● Task
Copy the lines of the data below exactly, starting at the first and stopping after the line that contains "Task: Click the @TheCi... username handle"; include no pictures.

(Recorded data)
[Start of Attachment]

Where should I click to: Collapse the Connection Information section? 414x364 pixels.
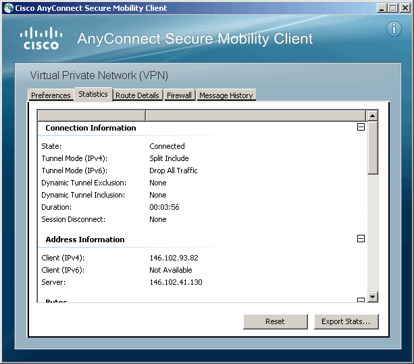pos(361,127)
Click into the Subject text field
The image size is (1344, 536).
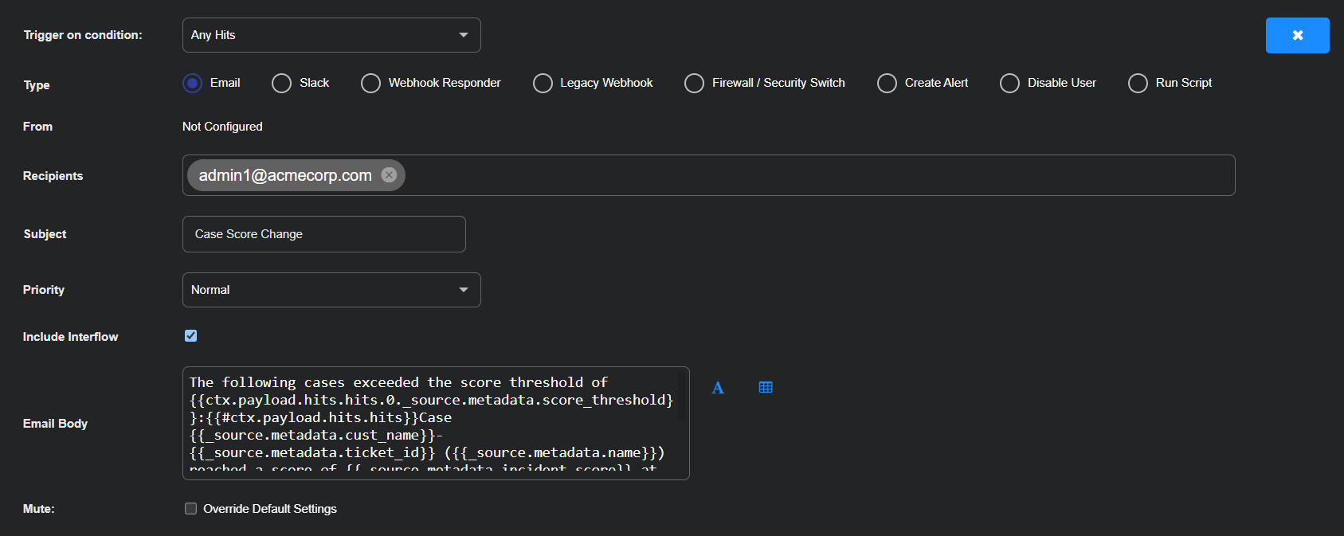(x=323, y=234)
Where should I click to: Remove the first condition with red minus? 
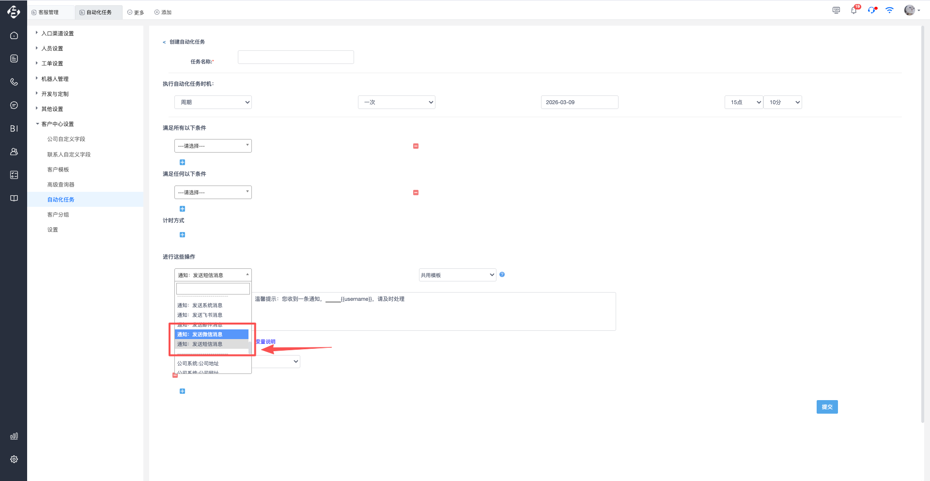click(x=416, y=146)
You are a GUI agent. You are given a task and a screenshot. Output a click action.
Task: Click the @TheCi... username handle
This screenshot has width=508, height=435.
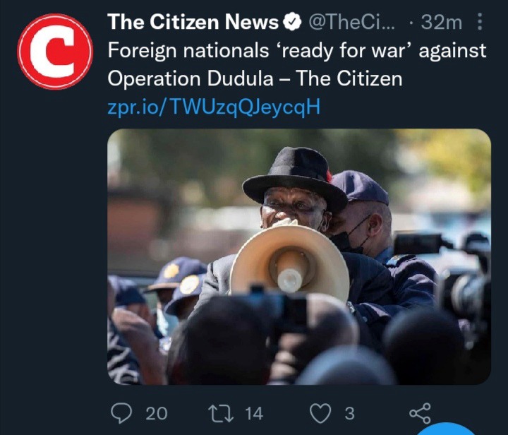351,22
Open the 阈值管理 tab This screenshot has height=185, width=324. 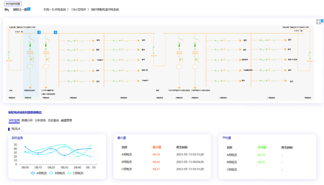pos(66,120)
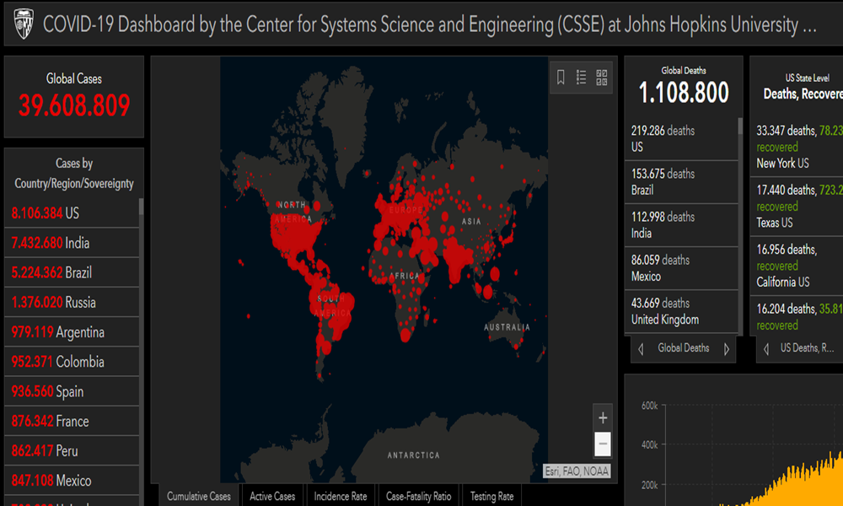Viewport: 843px width, 506px height.
Task: Select the Cumulative Cases tab
Action: pos(199,496)
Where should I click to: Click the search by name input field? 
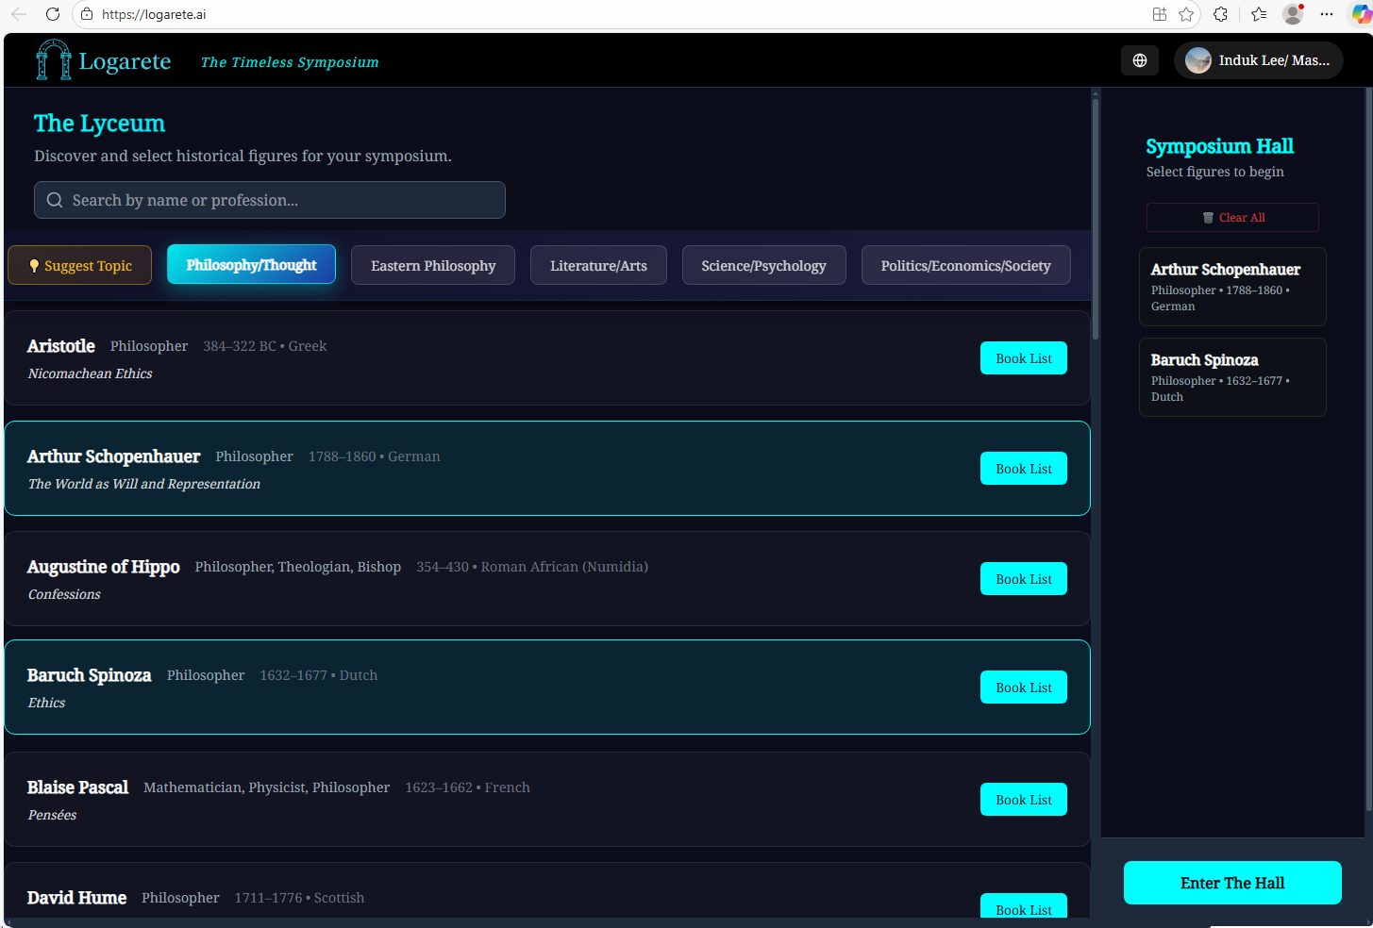pos(269,200)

[End of Attachment]

● Final answer
Where should I click to: Collapse the Connection Information section? 414x364 pixels.
pos(361,127)
Click into the Subject text field
The image size is (1344, 536).
(x=323, y=234)
Where should I click to: Remove the first condition with red minus? 
click(x=416, y=146)
You are a GUI agent. You are given a task and a screenshot. Output a click action.
Task: Click the @TheCi... username handle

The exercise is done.